And the Winner Is…
Have you ever had the feeling that something was meant to happen?
After looking around for more than a year, I was getting frustrated. I was constantly finding likely boats that turned out to be just a bit too long or tall or wide, or couldn’t use my existing motor.
I had spoken to Boat Depot in San Diego (now defunct) several times previously, as they were also Ranger, Bayrunner and Crestliner dealers. The salesmen at Boat Depot kept telling me to come in to take a look at an Edgewater, but never having heard of the company, I kept putting them off. I finally got around to making the drive down, and as I walked into their showroom, the EW 175 immediately caught my eye.
After checking out so many hulls, I thought I could tell by looking whether or not a boat was going to be about the right size. But the EW 175 fooled me. It looked larger.
It was sitting on a trailer already rigged with an Evinrude 115 Ficht, which was identical in size and weight to my 90 HP Johnson. I pulled out my measuring tape, and measured from the back of the motor to the tip of the high bow rail – 19′ 2″. From the ground to the top of the console handrail, it measured 6′ 11″, and its width on the trailer – 7′ 10″. Things were looking good! I hopped inside and looked around.

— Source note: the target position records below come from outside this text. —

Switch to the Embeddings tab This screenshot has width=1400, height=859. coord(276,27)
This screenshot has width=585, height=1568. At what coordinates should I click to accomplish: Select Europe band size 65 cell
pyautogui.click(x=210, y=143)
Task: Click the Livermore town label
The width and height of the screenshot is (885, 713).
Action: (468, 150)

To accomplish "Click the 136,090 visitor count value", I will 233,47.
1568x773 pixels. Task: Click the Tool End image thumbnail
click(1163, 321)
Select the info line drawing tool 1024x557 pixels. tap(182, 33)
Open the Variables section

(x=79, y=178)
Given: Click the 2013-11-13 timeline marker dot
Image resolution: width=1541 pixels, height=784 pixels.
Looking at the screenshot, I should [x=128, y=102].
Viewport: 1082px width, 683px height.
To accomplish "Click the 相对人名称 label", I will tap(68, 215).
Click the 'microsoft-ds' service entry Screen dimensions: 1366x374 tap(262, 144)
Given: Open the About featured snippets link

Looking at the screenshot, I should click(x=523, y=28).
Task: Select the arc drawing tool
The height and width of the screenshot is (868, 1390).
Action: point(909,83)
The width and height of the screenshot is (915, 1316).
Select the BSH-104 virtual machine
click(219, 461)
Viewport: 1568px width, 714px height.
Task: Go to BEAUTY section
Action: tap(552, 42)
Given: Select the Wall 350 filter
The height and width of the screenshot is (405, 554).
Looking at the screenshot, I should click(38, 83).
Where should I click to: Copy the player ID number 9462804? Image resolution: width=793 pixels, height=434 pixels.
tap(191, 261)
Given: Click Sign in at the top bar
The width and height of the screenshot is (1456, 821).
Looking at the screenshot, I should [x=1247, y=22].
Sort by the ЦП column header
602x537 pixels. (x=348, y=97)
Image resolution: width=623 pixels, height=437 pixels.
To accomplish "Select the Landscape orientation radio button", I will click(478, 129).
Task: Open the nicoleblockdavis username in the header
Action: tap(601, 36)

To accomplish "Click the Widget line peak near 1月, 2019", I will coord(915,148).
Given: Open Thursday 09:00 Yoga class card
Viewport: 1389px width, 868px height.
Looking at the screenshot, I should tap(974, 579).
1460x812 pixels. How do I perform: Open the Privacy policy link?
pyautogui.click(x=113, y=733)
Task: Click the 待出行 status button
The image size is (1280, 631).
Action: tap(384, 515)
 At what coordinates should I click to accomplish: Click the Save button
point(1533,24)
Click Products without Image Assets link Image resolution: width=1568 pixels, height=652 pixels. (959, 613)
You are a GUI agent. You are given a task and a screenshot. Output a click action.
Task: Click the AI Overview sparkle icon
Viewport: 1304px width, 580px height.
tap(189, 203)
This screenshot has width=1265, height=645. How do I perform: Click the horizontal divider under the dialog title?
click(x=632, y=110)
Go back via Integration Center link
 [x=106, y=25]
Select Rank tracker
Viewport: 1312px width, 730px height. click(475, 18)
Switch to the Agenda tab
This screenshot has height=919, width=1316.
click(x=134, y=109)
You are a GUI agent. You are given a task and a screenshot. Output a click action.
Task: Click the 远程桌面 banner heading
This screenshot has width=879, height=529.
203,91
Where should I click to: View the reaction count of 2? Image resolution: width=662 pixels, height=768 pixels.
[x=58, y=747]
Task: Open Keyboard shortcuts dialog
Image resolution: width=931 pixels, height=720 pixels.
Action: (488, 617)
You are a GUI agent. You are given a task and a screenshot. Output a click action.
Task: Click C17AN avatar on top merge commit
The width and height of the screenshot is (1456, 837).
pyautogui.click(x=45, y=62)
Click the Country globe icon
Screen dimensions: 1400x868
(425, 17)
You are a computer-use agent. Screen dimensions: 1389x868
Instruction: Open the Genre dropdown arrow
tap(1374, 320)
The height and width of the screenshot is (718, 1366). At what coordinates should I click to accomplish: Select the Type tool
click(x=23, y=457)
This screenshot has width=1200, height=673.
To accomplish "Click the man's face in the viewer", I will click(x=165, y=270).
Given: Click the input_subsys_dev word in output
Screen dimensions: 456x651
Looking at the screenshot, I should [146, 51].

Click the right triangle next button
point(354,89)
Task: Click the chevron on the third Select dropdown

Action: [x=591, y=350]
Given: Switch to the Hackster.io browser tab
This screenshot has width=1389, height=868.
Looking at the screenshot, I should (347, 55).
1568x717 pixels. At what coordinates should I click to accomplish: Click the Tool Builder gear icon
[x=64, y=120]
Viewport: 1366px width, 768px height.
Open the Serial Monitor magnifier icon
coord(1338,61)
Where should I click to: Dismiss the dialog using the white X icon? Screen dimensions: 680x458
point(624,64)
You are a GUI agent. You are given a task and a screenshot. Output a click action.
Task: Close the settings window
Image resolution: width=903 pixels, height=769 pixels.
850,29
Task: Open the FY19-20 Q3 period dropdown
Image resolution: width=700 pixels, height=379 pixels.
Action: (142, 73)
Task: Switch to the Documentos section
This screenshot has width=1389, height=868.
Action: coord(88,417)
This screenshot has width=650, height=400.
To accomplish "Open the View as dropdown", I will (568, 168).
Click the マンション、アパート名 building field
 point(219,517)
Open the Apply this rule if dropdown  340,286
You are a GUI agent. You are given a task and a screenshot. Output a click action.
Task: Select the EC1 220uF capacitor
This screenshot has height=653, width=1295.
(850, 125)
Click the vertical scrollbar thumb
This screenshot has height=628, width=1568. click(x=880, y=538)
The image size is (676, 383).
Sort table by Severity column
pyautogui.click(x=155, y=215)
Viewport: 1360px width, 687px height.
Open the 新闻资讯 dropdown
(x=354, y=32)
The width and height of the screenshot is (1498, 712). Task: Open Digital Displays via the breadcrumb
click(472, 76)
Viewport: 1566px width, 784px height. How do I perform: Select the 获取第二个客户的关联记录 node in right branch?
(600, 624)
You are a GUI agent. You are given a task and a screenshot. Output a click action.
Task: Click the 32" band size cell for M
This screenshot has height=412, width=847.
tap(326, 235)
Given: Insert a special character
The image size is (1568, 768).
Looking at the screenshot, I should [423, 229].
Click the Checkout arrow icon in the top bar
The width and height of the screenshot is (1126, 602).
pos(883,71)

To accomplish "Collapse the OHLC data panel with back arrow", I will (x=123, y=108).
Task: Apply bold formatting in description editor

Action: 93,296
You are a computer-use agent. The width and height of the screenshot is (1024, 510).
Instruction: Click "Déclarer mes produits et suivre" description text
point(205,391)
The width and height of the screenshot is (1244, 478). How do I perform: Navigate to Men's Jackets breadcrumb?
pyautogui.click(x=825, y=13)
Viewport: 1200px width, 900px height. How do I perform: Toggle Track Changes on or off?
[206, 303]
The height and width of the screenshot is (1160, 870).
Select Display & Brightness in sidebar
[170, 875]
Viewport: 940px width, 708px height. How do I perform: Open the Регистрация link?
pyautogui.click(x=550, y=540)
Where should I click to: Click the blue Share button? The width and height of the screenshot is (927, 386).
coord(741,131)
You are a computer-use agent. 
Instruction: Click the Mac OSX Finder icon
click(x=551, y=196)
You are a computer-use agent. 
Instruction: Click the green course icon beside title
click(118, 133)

First negative – no recessed rod racks, but I thought I could live with that. Second negative – the boat did not have a lot of protected storage. There was a nice front casting deck, but the compartment under it looked just large enough for ground tackle and miscellaneous boat stuff like fenders. The storage area under the seat in the front of the console (actually intended by Edgewater to act as a livewell) looked to be large enough to hold emergency gear, but not much more.
The console itself was fairly large for a boat this size, but because Edgewaters are foam-filled hulls, batteries and the engine oil reservoir would have to fit inside. There were no built-in fish-boxes or ice chests, and no under-deck compartments other than the front casting platform.
But I thought I could work around the storage problems. In boats I had owned previously, I used plastic coolers to add storage. I could do the same here, if I could find the right size ice chests.
For example, the front casting deck stopped short of the console front seat. I taped out the gap, and determined that the space was big enough to accept my 120 quart Igloo® cooler. I could use that cooler as a fishbox. On the port and starboard corners of the stern I could mount coolers as seats, and use them for more storage. If I changed my current tackle bags to some waterproof bags, I could leave them on-deck.
The final selling point was that Boat Depot was “throwing in” a livewell as part of the purchase price. I was anticipating one of the smaller translucent polyethylene tanks, like a Kodiak. Instead, they were going to install an Offshore Products (now Bluewater Bait Systems) fiberglass tank, which is a really nice, higher-end brand. They didn’t blink an eye when I asked for the 42 gallon oval leaning post tank.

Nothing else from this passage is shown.